The smooth muscle cells of the tunica media of small- to medium-sized vessels with prominent perivascular pigmentation showed degeneration and necrosis focally. Moreover, these vessels partially lacked an elastic lamia which was confirmed by Victoria Blue-HE double staining (Fig. 3a, b). The external elastic lamina tended to be more affected than the internal elastic lamina, and a larger number of brown pigment-laden macrophages was observed where fragmentation was present. On the other hand, areas with mild fragmentation of the elastic lamina showed fewer numbers of hemosiderin-laden macrophages. However, neither degeneration/necrosis of smooth muscle cells of the tunica media nor fragmentation of the elastic lamina was seen in larger vessels such as pulmonary arteries and veins.

Fig. 3.

Victoria Blue-HE double staining of pulmonary vessels in a cynomolgus monkey (case 1). a) The smooth muscle cells of the tunica media of an artery showed degeneration and necrosis on top of partial loss of the elastic lamina (arrowhead) where large numbers of hemosiderin-laden macrophages were accumulated. b) Partial loss of the elastic lamina was also seen in a vein (arrowheads) where large numbers of hemosiderin-laden macrophages were present. Bar = 60 μm.

It has been reported by Sato et al. that accumulation of brown pigment-laden macrophages around pulmonary vessels is a rare spontaneous lesion based on a survey of 660 cynomolgus monkeys used in toxicity studies performed between 1998–2011[2]. In the current survey, 9% of cynomolgus monkeys had hemosiderin deposition surrounding most likely bronchial arteries and veins of their lungs which was considered to be a higher incidence compared with that in the previous report by Sato et al.[2]

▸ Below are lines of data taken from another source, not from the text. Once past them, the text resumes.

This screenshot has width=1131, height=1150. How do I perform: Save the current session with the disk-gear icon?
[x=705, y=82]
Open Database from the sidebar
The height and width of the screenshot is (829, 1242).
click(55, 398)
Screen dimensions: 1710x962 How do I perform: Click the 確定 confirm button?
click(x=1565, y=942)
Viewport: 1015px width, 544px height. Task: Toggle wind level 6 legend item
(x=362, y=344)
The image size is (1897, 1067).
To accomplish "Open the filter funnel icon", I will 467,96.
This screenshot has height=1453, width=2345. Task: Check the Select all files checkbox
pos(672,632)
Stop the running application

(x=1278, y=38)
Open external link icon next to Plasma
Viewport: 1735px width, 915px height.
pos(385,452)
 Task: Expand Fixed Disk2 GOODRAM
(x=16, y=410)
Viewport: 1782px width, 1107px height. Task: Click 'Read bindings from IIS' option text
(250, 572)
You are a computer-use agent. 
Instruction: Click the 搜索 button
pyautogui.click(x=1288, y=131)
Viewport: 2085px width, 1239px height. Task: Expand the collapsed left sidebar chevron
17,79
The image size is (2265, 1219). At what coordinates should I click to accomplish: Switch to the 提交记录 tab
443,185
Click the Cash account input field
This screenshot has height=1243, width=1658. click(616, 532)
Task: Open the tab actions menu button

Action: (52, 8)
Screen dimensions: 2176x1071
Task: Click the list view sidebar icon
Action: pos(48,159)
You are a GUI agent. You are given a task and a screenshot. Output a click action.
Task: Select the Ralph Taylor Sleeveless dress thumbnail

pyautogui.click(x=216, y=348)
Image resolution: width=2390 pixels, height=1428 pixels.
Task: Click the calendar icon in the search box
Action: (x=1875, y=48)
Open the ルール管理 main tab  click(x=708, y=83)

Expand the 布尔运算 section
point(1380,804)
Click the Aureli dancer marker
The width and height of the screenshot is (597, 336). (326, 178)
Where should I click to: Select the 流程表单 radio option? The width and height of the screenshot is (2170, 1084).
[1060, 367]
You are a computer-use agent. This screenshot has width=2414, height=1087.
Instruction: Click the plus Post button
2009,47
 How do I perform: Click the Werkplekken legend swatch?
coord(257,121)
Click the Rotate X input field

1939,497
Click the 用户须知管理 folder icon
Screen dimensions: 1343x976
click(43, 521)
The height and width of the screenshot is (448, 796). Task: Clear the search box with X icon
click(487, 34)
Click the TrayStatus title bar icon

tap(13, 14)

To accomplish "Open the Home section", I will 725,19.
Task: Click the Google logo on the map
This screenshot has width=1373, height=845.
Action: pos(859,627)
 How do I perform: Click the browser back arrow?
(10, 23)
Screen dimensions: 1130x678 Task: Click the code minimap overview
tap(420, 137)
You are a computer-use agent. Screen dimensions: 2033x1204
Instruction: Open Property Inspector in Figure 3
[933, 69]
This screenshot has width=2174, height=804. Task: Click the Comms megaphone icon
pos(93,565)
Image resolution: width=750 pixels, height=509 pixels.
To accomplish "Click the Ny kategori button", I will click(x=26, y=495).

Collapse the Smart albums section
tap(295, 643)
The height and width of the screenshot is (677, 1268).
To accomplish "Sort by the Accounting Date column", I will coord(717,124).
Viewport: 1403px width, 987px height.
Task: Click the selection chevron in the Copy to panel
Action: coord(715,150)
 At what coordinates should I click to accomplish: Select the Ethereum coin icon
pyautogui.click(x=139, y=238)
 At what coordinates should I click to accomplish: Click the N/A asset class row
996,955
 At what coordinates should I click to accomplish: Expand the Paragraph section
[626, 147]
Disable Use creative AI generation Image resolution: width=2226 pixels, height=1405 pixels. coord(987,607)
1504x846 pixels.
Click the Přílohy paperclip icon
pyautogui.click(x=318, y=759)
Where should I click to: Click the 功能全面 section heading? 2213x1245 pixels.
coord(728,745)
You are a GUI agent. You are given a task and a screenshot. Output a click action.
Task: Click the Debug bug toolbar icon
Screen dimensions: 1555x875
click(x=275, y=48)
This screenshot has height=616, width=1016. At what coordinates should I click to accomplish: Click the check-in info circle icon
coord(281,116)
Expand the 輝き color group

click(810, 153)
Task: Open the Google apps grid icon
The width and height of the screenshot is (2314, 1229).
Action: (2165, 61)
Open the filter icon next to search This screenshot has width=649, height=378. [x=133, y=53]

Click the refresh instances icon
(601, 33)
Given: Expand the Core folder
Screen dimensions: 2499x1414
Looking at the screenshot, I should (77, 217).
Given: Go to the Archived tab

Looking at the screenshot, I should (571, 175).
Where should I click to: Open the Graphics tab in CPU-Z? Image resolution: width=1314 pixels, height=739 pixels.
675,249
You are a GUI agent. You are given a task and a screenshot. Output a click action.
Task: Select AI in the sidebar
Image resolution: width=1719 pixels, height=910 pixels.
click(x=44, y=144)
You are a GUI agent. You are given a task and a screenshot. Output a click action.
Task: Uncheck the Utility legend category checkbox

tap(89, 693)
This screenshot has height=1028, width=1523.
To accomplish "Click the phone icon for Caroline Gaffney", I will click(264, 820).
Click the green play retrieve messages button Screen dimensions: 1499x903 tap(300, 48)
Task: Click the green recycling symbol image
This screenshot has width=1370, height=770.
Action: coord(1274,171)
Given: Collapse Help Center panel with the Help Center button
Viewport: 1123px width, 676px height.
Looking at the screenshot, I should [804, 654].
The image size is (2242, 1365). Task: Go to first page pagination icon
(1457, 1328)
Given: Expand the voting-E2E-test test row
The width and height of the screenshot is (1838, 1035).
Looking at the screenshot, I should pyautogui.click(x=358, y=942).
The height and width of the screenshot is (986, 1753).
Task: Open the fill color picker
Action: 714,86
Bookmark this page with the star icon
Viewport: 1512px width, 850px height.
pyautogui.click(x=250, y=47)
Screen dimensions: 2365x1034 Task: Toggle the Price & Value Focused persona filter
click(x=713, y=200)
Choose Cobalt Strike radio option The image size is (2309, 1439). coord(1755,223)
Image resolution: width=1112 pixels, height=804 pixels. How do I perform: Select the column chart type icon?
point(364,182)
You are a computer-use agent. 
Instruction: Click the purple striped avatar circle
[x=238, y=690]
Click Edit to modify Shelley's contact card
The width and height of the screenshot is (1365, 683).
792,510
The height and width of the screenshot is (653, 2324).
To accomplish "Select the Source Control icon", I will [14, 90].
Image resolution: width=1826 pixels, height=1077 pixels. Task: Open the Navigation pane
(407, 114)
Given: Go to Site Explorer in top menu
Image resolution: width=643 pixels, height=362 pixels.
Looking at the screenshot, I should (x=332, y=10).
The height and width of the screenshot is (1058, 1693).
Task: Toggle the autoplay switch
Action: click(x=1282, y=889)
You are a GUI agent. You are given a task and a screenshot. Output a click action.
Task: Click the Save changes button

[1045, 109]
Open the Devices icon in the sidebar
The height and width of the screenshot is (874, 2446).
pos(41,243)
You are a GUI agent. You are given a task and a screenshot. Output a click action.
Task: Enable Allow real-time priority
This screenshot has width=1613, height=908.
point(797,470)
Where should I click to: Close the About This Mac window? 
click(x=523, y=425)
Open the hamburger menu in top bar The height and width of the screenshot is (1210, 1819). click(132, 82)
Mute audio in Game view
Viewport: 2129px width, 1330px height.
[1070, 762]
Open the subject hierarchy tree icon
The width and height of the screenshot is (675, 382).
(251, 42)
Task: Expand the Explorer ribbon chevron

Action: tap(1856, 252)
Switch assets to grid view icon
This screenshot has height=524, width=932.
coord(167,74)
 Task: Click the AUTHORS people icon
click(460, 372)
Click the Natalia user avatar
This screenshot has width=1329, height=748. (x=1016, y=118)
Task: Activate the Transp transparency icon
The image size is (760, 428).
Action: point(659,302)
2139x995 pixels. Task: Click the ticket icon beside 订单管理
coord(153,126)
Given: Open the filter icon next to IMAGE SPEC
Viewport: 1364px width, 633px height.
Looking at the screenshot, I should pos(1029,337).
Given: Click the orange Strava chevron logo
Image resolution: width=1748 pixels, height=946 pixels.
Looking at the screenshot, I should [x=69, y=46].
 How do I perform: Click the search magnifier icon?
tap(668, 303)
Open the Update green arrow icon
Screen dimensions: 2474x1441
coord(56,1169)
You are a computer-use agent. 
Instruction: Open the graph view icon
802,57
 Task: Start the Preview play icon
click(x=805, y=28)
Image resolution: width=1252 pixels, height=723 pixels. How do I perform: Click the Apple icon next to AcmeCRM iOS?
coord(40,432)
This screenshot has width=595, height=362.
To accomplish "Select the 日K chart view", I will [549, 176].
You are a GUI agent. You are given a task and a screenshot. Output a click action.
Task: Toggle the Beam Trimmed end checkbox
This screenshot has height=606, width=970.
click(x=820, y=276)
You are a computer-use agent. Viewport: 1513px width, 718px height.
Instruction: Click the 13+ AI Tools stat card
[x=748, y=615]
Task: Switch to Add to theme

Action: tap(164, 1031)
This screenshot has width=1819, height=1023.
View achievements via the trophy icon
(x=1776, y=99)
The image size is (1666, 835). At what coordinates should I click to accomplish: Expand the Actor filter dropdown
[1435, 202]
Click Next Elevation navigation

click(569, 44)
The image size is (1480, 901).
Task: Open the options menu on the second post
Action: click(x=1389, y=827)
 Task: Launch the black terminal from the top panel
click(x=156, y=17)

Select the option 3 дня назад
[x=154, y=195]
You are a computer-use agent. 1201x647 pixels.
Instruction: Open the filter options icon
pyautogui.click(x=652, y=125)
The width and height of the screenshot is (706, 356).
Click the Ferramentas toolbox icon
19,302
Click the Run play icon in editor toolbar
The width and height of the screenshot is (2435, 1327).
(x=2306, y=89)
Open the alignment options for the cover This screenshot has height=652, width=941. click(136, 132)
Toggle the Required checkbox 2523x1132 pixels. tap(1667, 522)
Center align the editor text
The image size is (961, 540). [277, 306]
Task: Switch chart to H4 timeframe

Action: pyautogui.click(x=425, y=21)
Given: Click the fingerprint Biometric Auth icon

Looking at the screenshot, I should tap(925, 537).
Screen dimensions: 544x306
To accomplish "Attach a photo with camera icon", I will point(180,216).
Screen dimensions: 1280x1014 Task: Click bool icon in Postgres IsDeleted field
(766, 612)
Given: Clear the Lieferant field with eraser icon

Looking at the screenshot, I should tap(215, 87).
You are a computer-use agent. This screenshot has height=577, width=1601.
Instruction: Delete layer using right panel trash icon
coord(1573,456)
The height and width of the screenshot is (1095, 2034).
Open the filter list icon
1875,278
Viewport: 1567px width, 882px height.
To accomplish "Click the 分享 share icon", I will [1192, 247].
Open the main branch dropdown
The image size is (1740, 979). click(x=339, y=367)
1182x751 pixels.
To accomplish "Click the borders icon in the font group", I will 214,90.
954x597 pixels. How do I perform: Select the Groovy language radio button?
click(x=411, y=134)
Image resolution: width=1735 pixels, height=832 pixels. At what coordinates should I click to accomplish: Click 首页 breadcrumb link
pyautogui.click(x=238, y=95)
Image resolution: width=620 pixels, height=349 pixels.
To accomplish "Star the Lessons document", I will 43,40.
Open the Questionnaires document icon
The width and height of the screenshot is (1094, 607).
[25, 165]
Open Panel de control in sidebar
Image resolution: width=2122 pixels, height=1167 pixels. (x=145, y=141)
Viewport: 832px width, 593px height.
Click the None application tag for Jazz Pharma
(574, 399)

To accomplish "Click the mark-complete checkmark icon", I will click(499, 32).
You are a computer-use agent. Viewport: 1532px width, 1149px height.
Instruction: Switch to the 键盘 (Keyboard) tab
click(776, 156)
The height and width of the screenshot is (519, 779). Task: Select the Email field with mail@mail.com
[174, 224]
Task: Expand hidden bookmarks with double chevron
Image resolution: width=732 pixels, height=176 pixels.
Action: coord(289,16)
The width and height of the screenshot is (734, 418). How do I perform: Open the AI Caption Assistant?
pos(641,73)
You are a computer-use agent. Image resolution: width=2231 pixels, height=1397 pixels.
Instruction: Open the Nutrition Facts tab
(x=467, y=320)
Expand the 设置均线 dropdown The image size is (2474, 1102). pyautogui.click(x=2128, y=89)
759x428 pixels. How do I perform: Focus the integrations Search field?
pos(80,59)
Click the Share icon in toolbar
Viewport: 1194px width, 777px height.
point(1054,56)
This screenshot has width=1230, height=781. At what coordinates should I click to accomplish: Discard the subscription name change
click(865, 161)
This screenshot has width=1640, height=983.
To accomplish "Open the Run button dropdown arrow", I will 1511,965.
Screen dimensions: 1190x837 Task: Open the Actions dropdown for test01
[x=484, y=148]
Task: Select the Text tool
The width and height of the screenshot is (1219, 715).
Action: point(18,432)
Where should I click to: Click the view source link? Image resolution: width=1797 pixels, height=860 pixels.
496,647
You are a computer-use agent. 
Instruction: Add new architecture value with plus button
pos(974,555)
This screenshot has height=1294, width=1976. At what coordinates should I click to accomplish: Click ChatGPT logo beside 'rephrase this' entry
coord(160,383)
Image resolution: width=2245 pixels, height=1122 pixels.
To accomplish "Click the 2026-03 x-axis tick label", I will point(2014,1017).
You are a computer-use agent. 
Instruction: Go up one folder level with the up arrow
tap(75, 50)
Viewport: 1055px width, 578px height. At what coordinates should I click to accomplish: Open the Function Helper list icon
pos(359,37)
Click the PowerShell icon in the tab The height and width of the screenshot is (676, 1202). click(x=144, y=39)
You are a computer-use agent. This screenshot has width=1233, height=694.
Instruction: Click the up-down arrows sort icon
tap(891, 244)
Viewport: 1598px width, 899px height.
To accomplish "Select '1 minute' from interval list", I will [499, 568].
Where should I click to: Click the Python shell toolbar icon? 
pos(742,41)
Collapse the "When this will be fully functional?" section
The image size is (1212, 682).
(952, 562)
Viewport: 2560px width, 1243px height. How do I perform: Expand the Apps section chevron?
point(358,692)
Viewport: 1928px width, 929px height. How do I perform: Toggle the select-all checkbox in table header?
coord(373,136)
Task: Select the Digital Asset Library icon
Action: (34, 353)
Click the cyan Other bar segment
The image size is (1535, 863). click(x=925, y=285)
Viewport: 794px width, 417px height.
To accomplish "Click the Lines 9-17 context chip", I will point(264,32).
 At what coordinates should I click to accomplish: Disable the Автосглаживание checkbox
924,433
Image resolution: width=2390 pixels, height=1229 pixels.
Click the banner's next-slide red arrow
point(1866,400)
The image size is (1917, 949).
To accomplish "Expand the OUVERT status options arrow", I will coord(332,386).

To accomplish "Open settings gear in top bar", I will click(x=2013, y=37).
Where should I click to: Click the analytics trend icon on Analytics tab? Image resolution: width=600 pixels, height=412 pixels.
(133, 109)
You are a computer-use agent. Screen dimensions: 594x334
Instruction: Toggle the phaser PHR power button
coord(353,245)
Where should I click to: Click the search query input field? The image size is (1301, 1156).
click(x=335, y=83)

Rupture of the vascular elastic lamina was seen in all cases; however, degeneration and necrosis of smooth muscle cells of the tunica media were found in severe and moderate cases (cases 1 and 2, respectively) but not in mild cases (Table 1). Taken together, it was speculated that partial fragmentation of the pulmonary vascular elastic lamina extended to degeneration and necrosis in smooth muscle of the tunica media which caused blood leakage to the surrounding interstitium, consequently leading to hemosiderin deposition. Although it is not known whether these cynomolgus monkeys were genetically related, they were all bred in Cambodia and purchased at a relatively young age; it can be assumed that the present findings are congenital lesions possibly due to abnormal function or structure of vessels.

The lung is functionally divided into pulmonary and bronchial circulation. The pulmonary circulation (i.e. functional vessel) nourishes the alveolar parenchyma and distal bronchioles and alveolar capillary bed. The bronchial circulation supplies nutrition to the large bronchi and blood vessels, the pleura, and much of the interstitium associated with these structures[4]. In the current four cases, accumulation of hemosiderin-laden macrophages were observed around small- to medium-sized vessels as well as larger vessels adjacent to bronchi, suggesting that vessels associated with both pulmonary and bronchial circulation were affected. However, hemosiderin deposition was most frequently observed around small- to medium-sized vessels within interlobular areas and subpleural areas. Thus, it is likely that feeding vessels such as bronchial arteries and veins are more susceptible compared with pulmonary arteries and veins.

Dark brown to black pigmentation observed in alveolar macrophages with a perivascular or peribronchial distribution is occasionally associated with lung mites (Pneumonyssus sp.) in cynomolgus monkeys[1], [5], however, in the current four cases, these mites were not found.

Although brown pigmentation in the lungs of cynomolgus monkeys is a well-known spontaneous finding, to our knowledge, this is the first report providing the detailed features and distribution of brown pigments and the associated vascular lesions. We believe that this report can help to further understand the underlying pathogenesis of this spontaneous lesion found in cynomolgus monkeys used in preclinical toxicity studies. It may be important when differentiating drug-induced lesions from spontaneous findings, particularly in the event of dealing with drugs affecting the vascular system.